ES
Selling Brief — Hadoop Analytics Platform AWS Migration (Professional Services)
Holiday-Seasonal Analytics Platform Migration —
Specialty Jewelry Retailer (World's Largest Jewelry Retailer)
2022  ·  Amazon Web Services  ·  Specialty Retail  ·  Hadoop + Solr + Oracle + Informatica + Mulesoft → AWS  ·  SOW Executed
✓ SOW Executed
AWS Holiday-Seasonal Sizing Hadoop / EMR Apache Solr Oracle RDS Informatica ETL Mulesoft ESB ActiveMQ / AmazonMQ 3-Scenario TCO Model Specialty Retail
5
Platform Stacks Migrated
Hadoop, Solr, Oracle, Informatica ETL, Mulesoft ESB — all scoped and priced together in a single ProServ SOW
150
Peak Season Days/Year
Oct–Feb (Holiday Rush) + Back to School — Hadoop workers sized at r5.8xlarge/256G to handle seasonal jewelry shopping data volumes
11
PROD Hadoop Workers
r5.8xlarge / 256G RAM / 32 vCPUs / 1.7TB IO2 20K IOPS each — compute-intensive analytics workload
SOW
Executed — ProServ
Signed as AWS Migration Professional Services engagement — targeted data platform migration, not full estate
~$500K
Automation Opportunity
Model identified $25K/mo ($500K+/yr) in additional savings through DEV/UAT/PROD automation — 25% basis at peak usage cost
3
Pricing Scenarios
Like-for-Like (inventory), Rightsized (usage-based), and Peak Usage (holiday) — each modeled for PROD, DEV, and TEST/UAT

Specialty Jewelry Retailer is the world's largest jewelry retailer — operating jewelry brand A, jewelry brand B, jewelry brand C, H.Samuel, Ernest Jones, and a portfolio of banner brands with thousands of retail locations across North America and the UK. Their business is one of the most seasonally concentrated in retail: the Oct–Feb window (Holiday Rush through Valentine's Day) represents the majority of their annual revenue, which means their analytics and data platform must be sized for peak retail season, not average load. The engagement was a targeted AWS Professional Services migration for their analytics stack — Hadoop, Solr, Oracle, Informatica ETL, and Mulesoft — not a general estate assessment. This made the pricing exercise uniquely demanding: you can't use average utilization for cluster sizing; you have to model peak compute capacity, peak IO throughput, and peak data volumes simultaneously.

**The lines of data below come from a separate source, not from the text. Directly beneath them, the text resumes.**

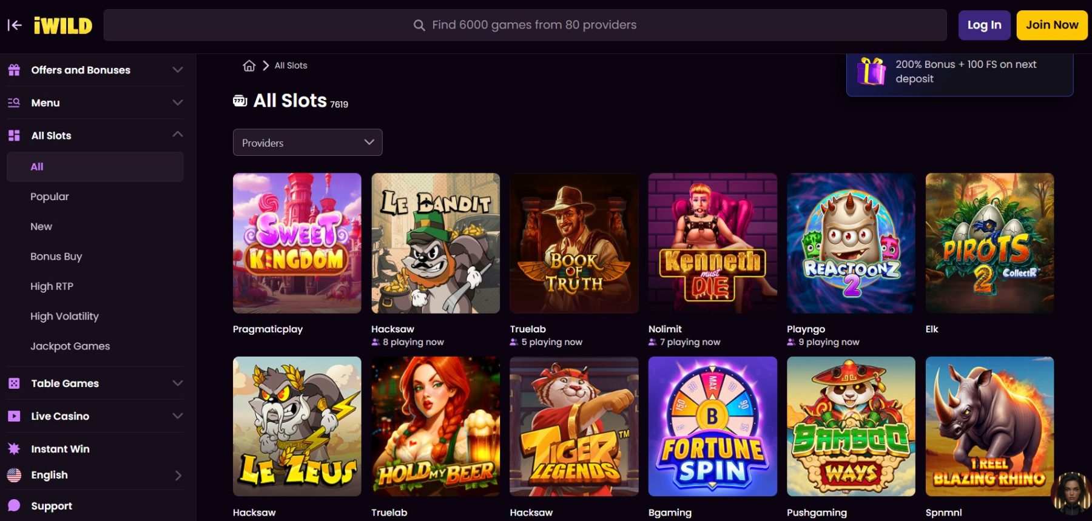Open the Reactoonz 2 game thumbnail
Viewport: 1092px width, 521px height.
tap(851, 243)

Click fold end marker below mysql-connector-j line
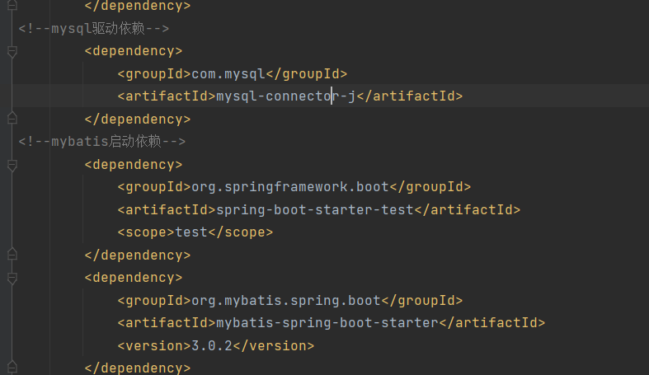tap(12, 120)
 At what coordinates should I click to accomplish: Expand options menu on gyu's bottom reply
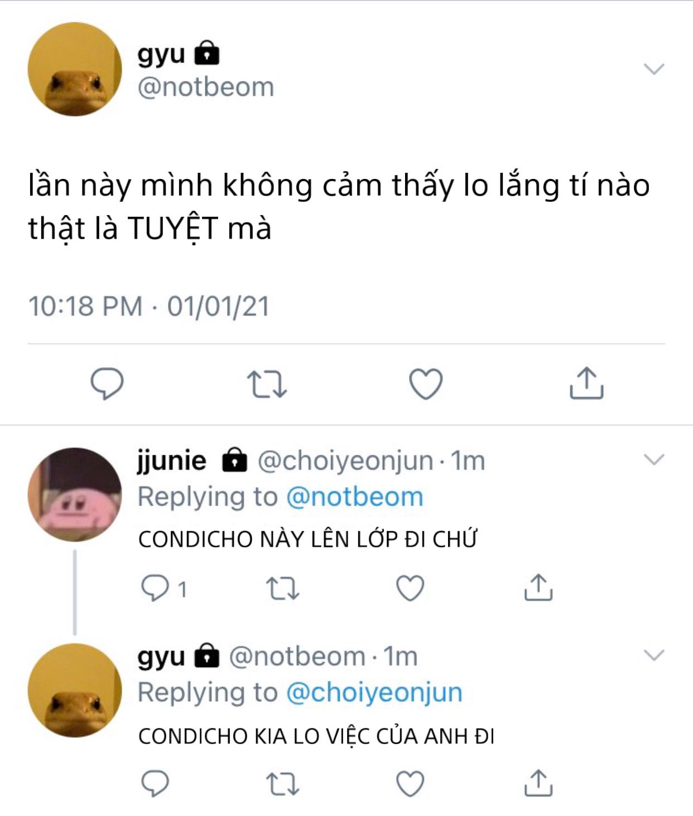[654, 654]
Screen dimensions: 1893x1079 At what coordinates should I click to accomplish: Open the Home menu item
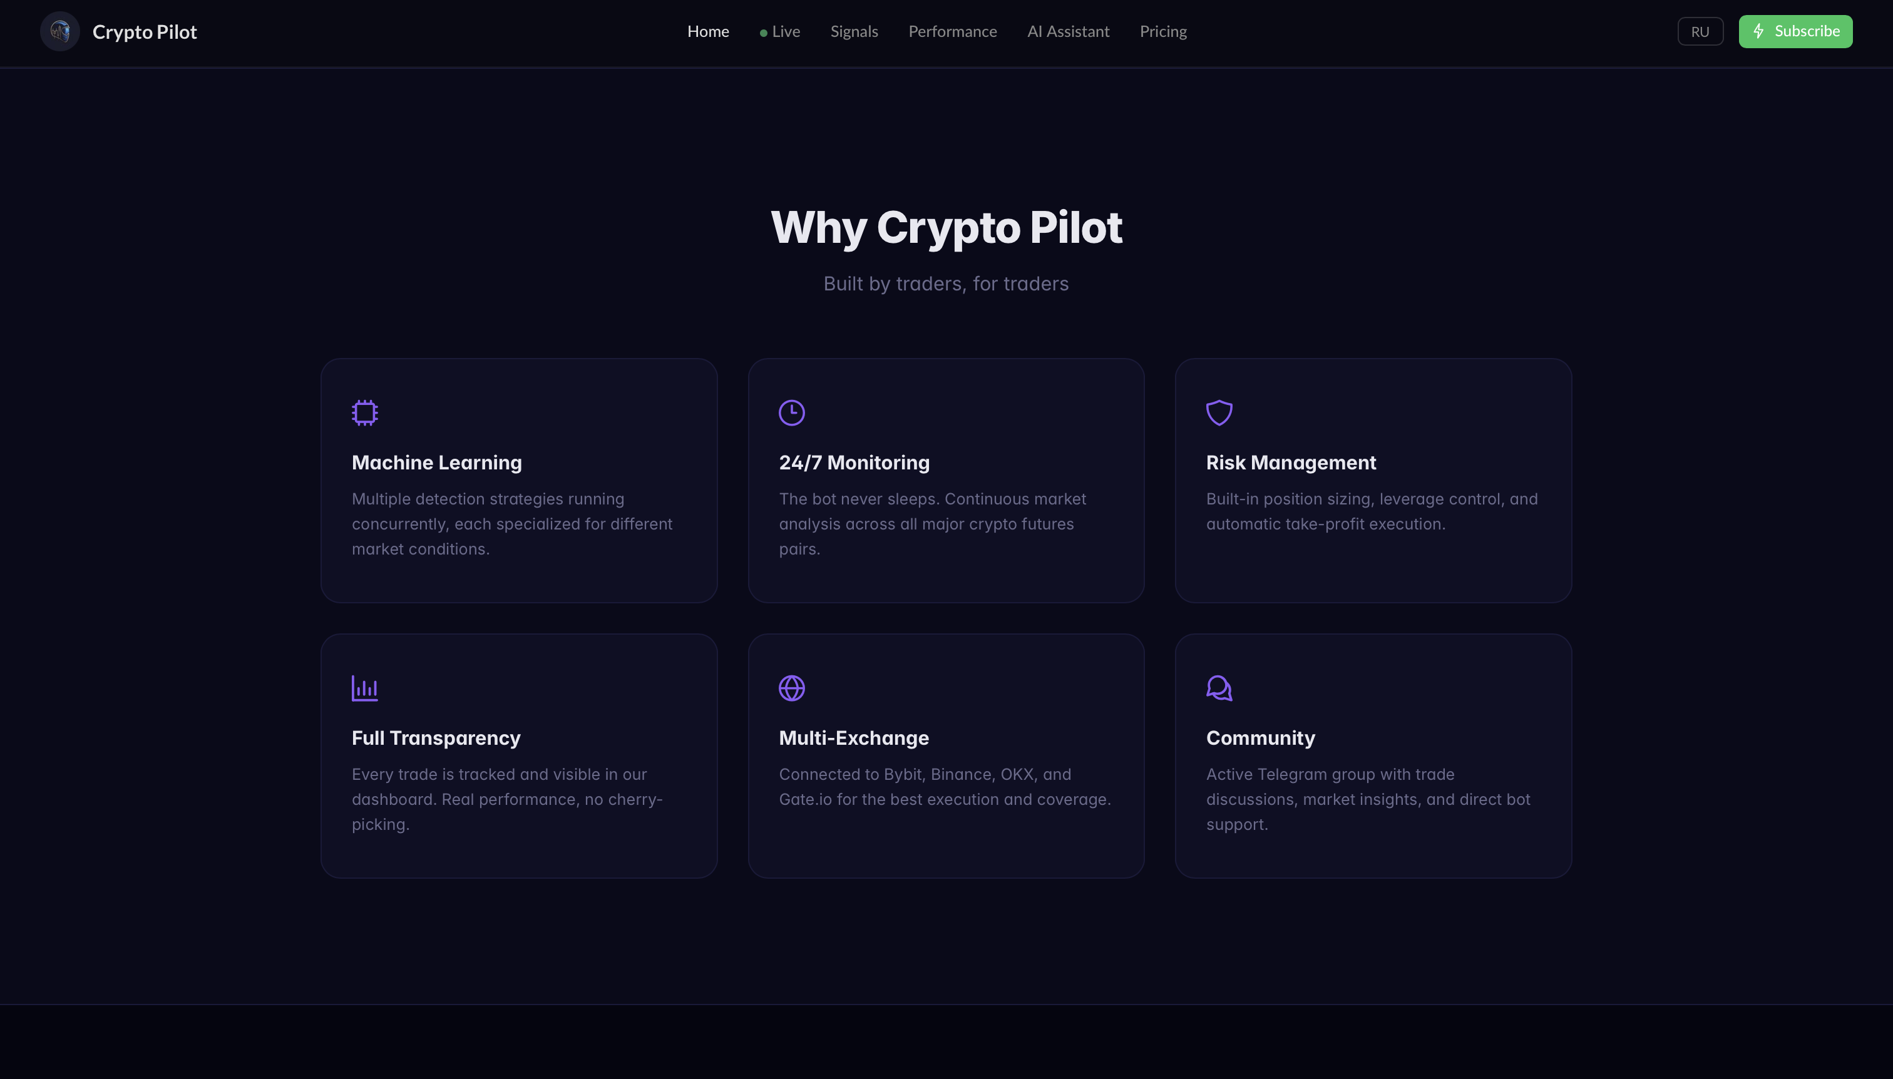click(708, 31)
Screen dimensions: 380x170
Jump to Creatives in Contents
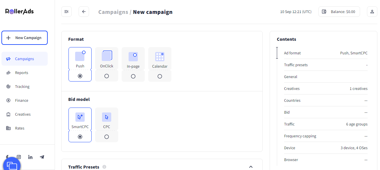[292, 89]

The three-scenario TCO model (Like-for-Like from inventory, Rightsized from actual usage, and Peak Usage for holiday season) reflects exactly this complexity. The Hadoop worker nodes are r5.8xlarge instances — 256GB RAM, 32 vCPUs, IO2 with 20K IOPS — because the data processing workload during holiday shopping season requires both compute headroom and sustained disk throughput. The model also included an important architectural decision: should Mulesoft's ActiveMQ be lifted and shifted to EC2, or should Specialty Jewelry Retailer migrate to Amazon's native managed messaging service (AmazonMQ)? We modeled both options in the same workbook and flagged the trade-off explicitly.

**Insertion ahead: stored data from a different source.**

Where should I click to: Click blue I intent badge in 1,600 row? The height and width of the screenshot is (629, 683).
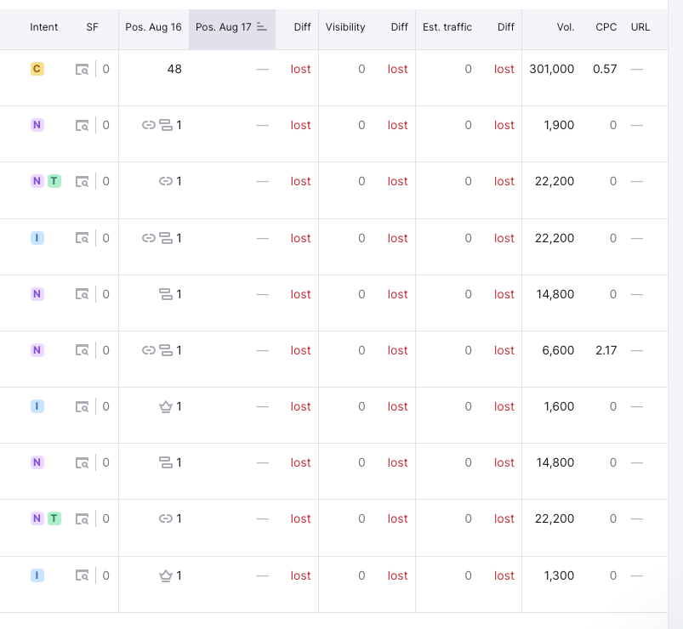click(x=37, y=406)
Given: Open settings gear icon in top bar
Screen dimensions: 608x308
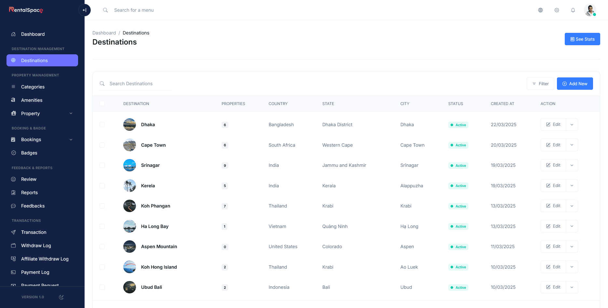Looking at the screenshot, I should click(x=557, y=10).

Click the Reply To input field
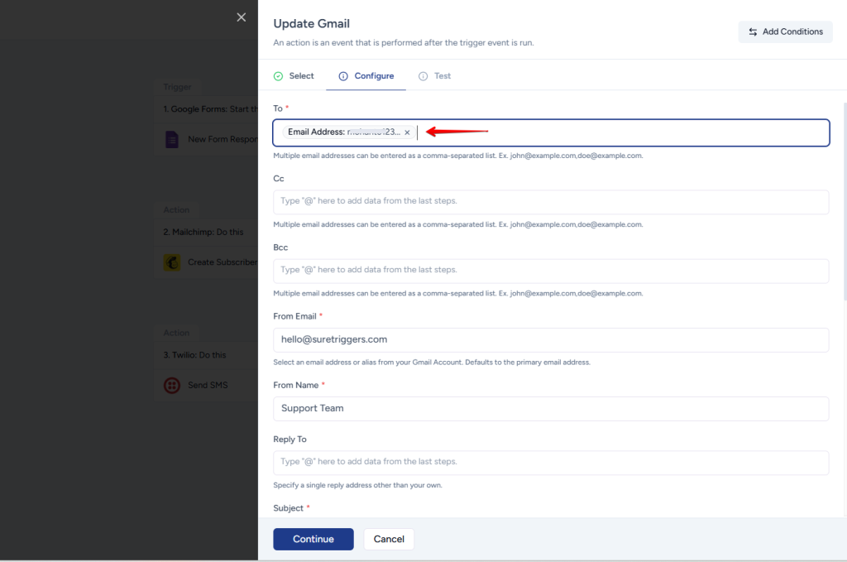pyautogui.click(x=551, y=462)

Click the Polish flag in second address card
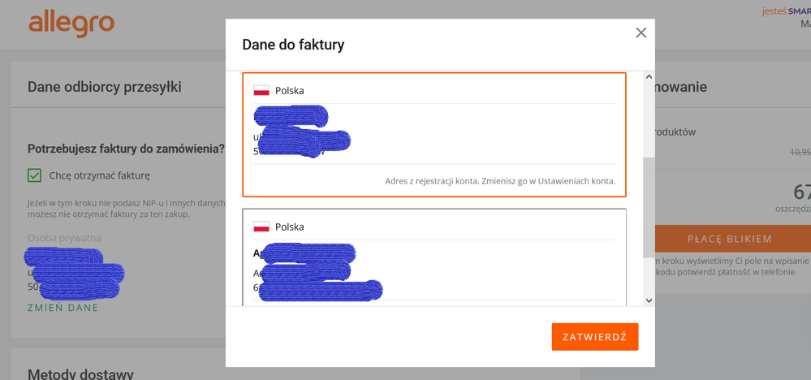click(261, 227)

Use this when selling to: Specialty retailers, luxury goods companies, and any retail or e-commerce organization with a Hadoop/Spark analytics platform and strong seasonal demand patterns. Also strong for any client evaluating a targeted analytics platform migration separate from their general estate, or clients at the "should we use managed AWS services vs. lift-and-shift" decision point.

Distributed Analytics
Apache Hadoop + AWS EMR
PROD: EC2 · DEV: EC2 · TEST: EC2 · EMR as managed option
The core analytics engine. PROD cluster: 3 master nodes (m5.8xlarge, 128G, IO2 10K IOPS) + 11 worker nodes (r5.8xlarge, 256G, IO2 20K IOPS, 1.7TB each). DEV/TEST: 3 master + 5 worker nodes. AWS EMR modeled as the managed alternative to EC2 Hadoop — cost included in PROD add-on costs ($2,759/mo).
m5.8xlarge (masters)r5.8xlarge (workers)AWS EMR option
Search Indexing
Apache Solr
PROD: 4 × EC2 · DEV: 2 × EC2 · TEST: 2 × EC2
Product and catalog search indexing layer — feeds the retail search experience. PROD: 4 × m6i.8xlarge (128G, 32 vCPUs, 1.7TB GP3 each). High-memory instances reflect Solr's index caching requirements. DEV/TEST use same instance type with reduced storage.
m6i.8xlargeGP3 storage
Relational Database
Oracle → AWS RDS
PROD: RDS MultiAZ · DEV: RDS Single-AZ
Oracle relational workloads migrated to RDS. PROD: db.m5.4xlarge MultiAZ (64G, 16 vCPUs, 2.5TB IO1 50K IOPS) — high-IOPS provisioned storage for transactional throughput. On-Demand $12,094/mo; 3yr RI $10,568/mo + $10,512 upfront. DEV: db.m4.16xlarge Single-AZ.
db.m5.4xlarge MultiAZIO1 50K IOPS
ETL / Data Integration
Informatica PowerCenter
PROD: 4 × EC2 · DEV: 1 × EC2 · TEST: 4 × EC2
Data integration platform for ETL pipelines feeding the Hadoop cluster and downstream systems. PROD: 4 × r6i.4xlarge (128G, 16 vCPUs, 2TB GP3) — memory-optimized for large data set transformations. On-Demand $841/mo per node; 3yr RI $439/mo per node.
r6i.4xlargeGP3 2TB
ESB / API Integration
Mulesoft (ESB)
PROD: 6 × EC2 · DEV: 2 × EC2 · TEST: 2 × EC2
Enterprise Service Bus for API and system integration. PROD: 6 × m6i.xlarge (16G, 4 vCPUs, 90GB GP3). On-Demand $191/mo each; 3yr RI $115/mo each — relatively low cost per node; value is in the integration fabric, not raw compute.
m6i.xlarge
Message Brokering
ActiveMQ / AmazonMQ
PROD: 6 × EC2 ActiveMQ · OR managed AmazonMQ
Message brokering for asynchronous communication across the analytics stack. Two options modeled: lift-and-shift EC2 ActiveMQ (6 × m6i.xlarge, $191/mo each on-demand) vs. Amazon MQ managed service (2 brokers w/ Active Standby, mq.m5.large — 4TB/mo outbound assumed). One option to be selected; both priced in the workbook.
EC2 m6i.xlargeAmazonMQ mq.m5.large

Additional PROD services: AWS WAF ($9,312/mo, 20 Web ACLs × 20 rules each), AWS Transit Gateway (data transfer), IBM Tivoli monitoring (1 × m6i.large). DEV/TEST include parallel stacks of all five platforms plus Solr and messaging layers. Total modeled nodes across all environments: ~70+ instances.

Scenario 1
Like-for-Like (Inventory)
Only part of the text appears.